- Supplied text
Vector fields and n-forms
A tangent vector \(X \in T_pM\). The disjoint union of all tangent spaces at a point make the entire tangent space of a manifold \(TM \coloneqq \dot\bigcup T_pM\).
Let \(\sigma\) be a map \(\sigma: M \to TM\) and let \(\pi\) be a map \(\pi: TM \to M\). A vector field is simply a section between a manifold \(M\) and its tangent space \(TM\) as follows. Don’t let the section idea confuse you. It is simply ensuring that the tangent vectors belonging to their respective points stays belonging to their respective points after all those tangent vectors are put into a new set. Bare in mind this vector field set cannot be made into a vector space. Instead it is a module over a ring and hence a basis is not guarenteed for a vector field.
\[\Gamma( TM) \coloneqq \Set{ \sigma: M \to TM | \pi \circ \sigma = \text{id}_{M}}\]
There can be an arbitary number of vector fields which act on a manifold. Hence at any point on an manifold there can be any number of tangent vectors belonging to their respective vector fields. Thus we can construct a \({0 \choose n}\) tensor \(\omega\) (i.e. a multilinear map) which accepts \(n\) tangent vectors (no covectors) from \(n\) vector fields acting on a manifold and maps them to \(\R\). An example electromagnetic field strength tensor which is a \({0 \choose 2}\) tensor which acts on the electric and magnetic vector fields and outputs a single number. These tensors referred to as a differential n-form and are completely anti-symmtric. This means a swap in the order of arguments \(X \in \Gamma( TM)\) for \(\omega\) results in a sign change.

- Work instructions
1. Answer these from the vector fields excerpt:
(a) According to the excerpt, the vector field set is a module over what?
(b) What does a swap in the order of arguments for \(\omega\) result in?
(c) Which vector fields does the electromagnetic field strength tensor act on?
2. Translate this sentence from the vector fields excerpt into Spanish: "Don’t let the section idea confuse you."
3. Reproduce the vector fields excerpt from "Vector fields and n-forms" up to and including "manifold \(TM \coloneqq \dot\bigcup T_pM\).".

- Collected material
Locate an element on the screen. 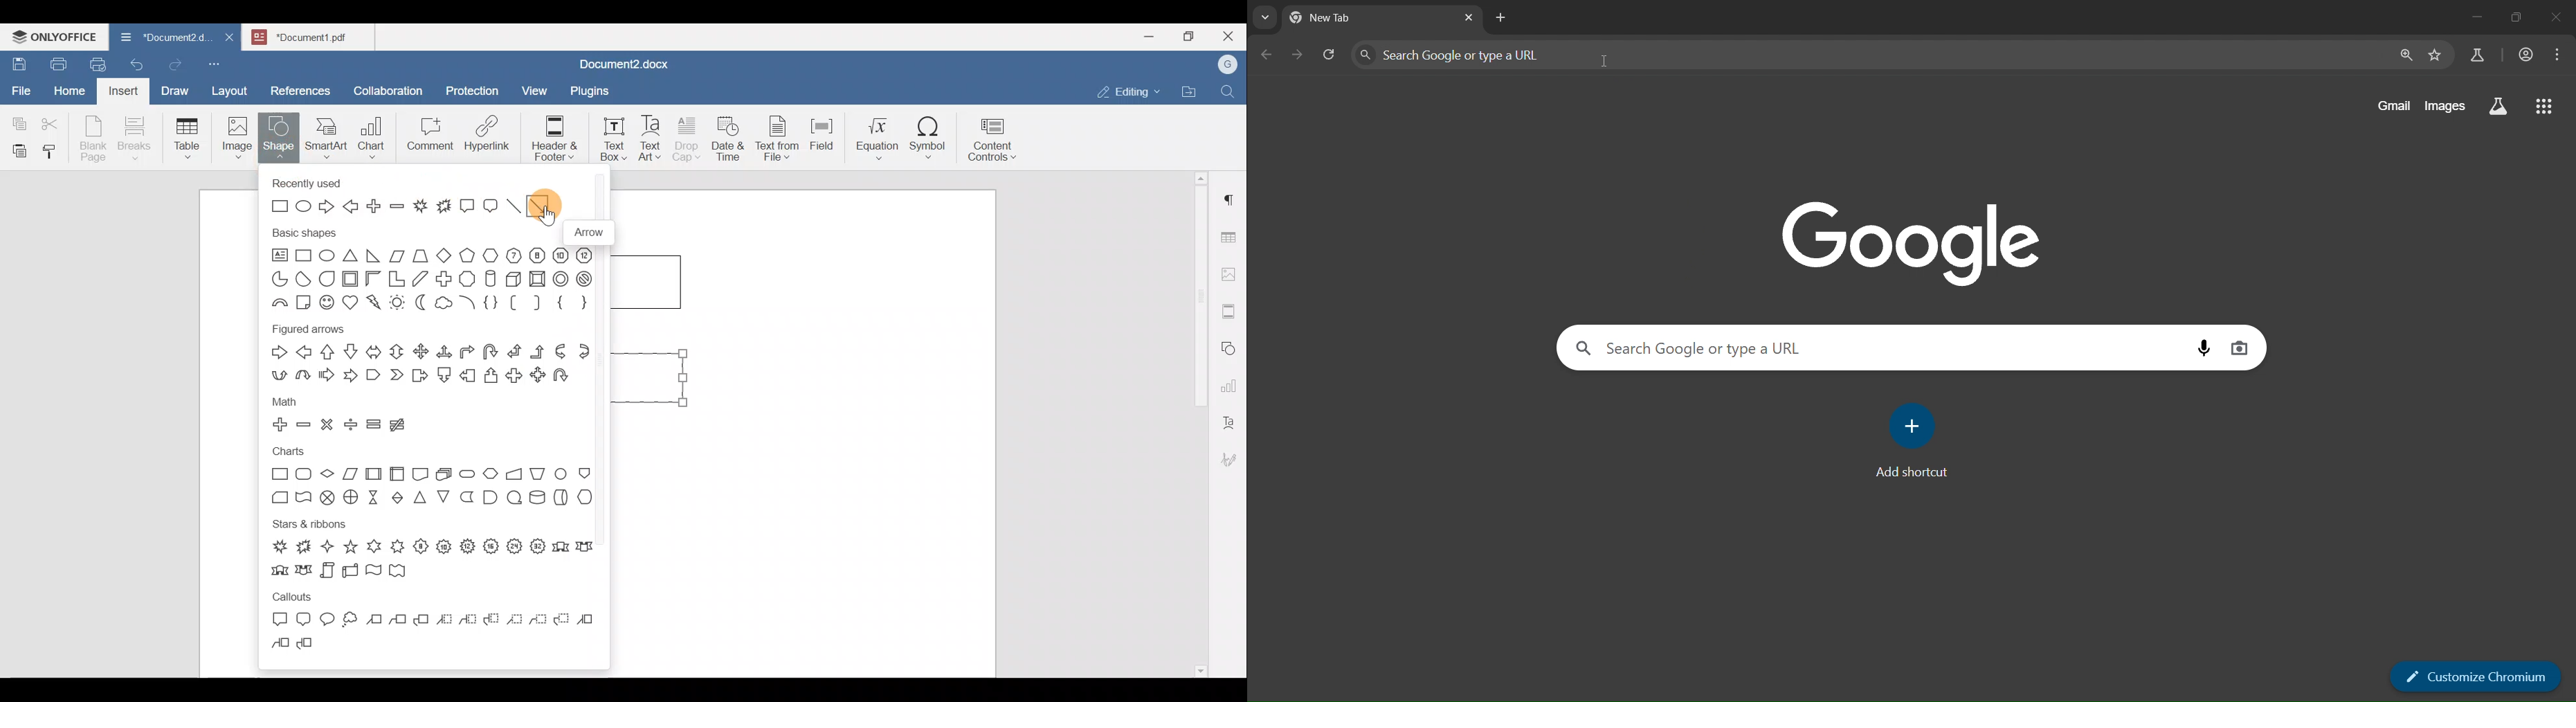 The image size is (2576, 728). Paste is located at coordinates (16, 148).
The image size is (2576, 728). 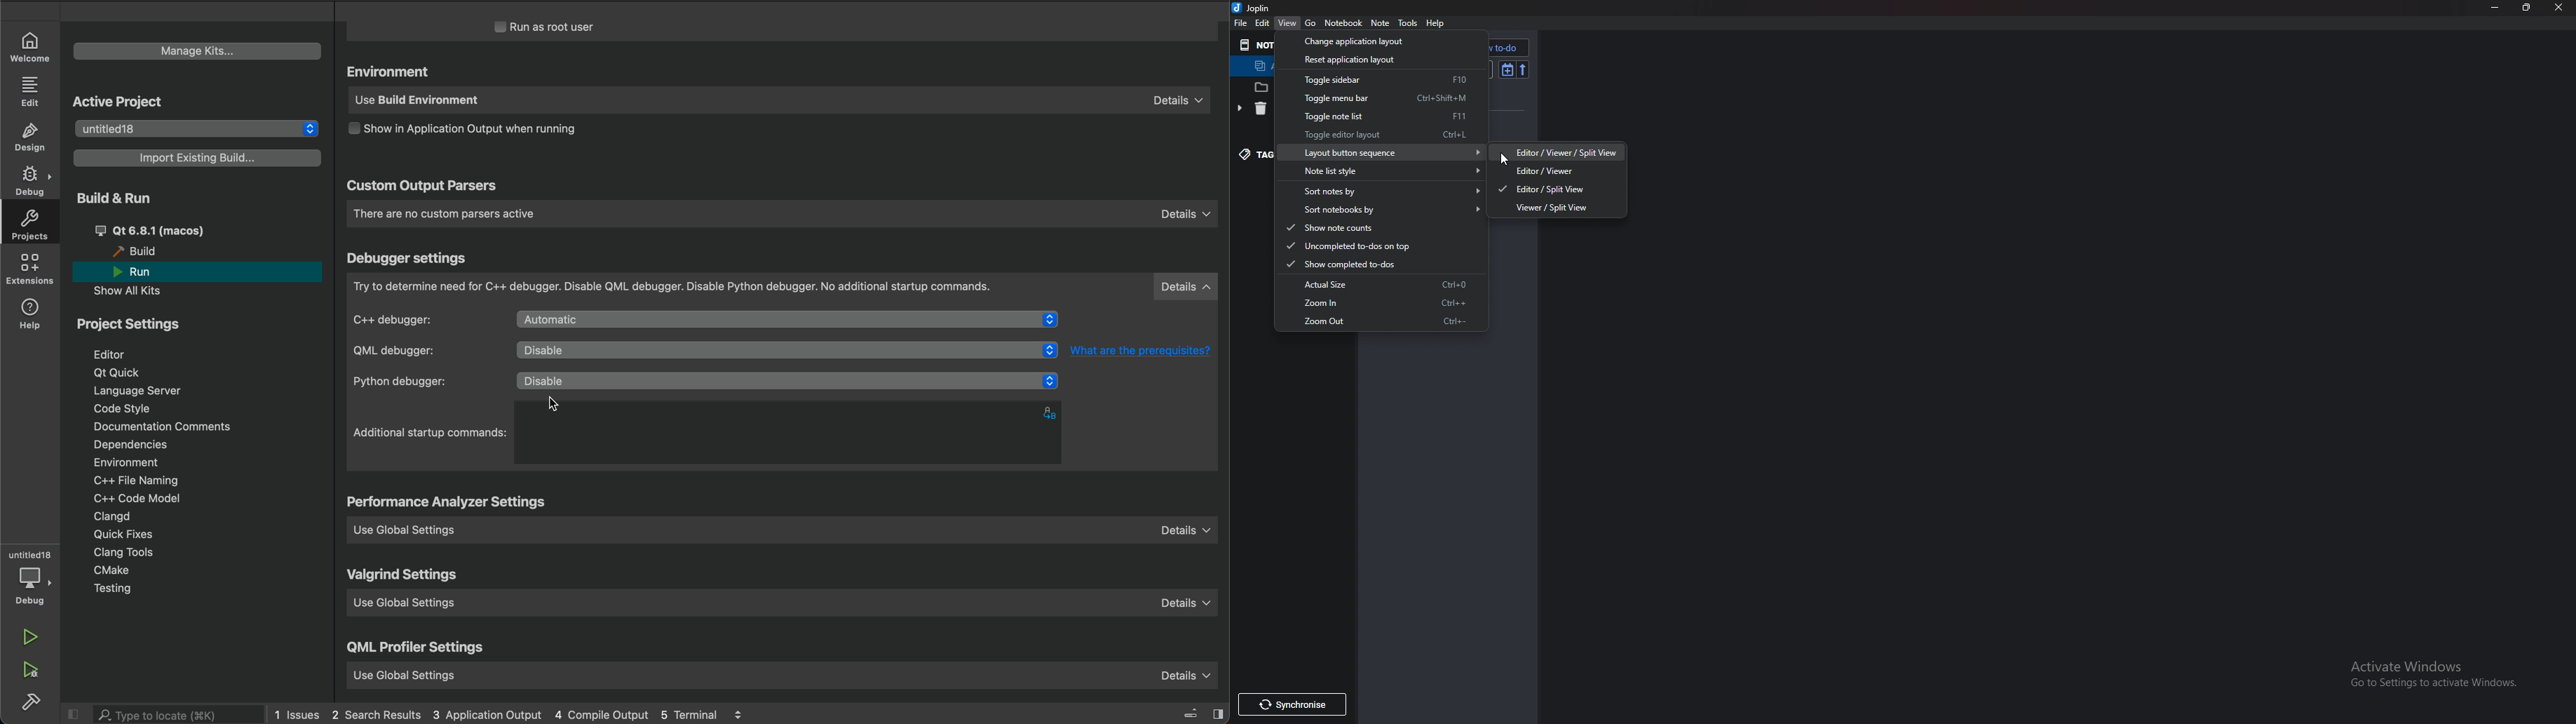 I want to click on close, so click(x=2559, y=9).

- Answers to the exercises
1.
(a) A ring.
(b) A sign change.
(c) The electric and magnetic vector fields.

2. No dejes que la idea de sección te confunda.

3.
Vector fields and n-forms
A tangent vector \(X \in T_pM\). The disjoint union of all tangent spaces at a point make the entire tangent space of a manifold \(TM \coloneqq \dot\bigcup T_pM\).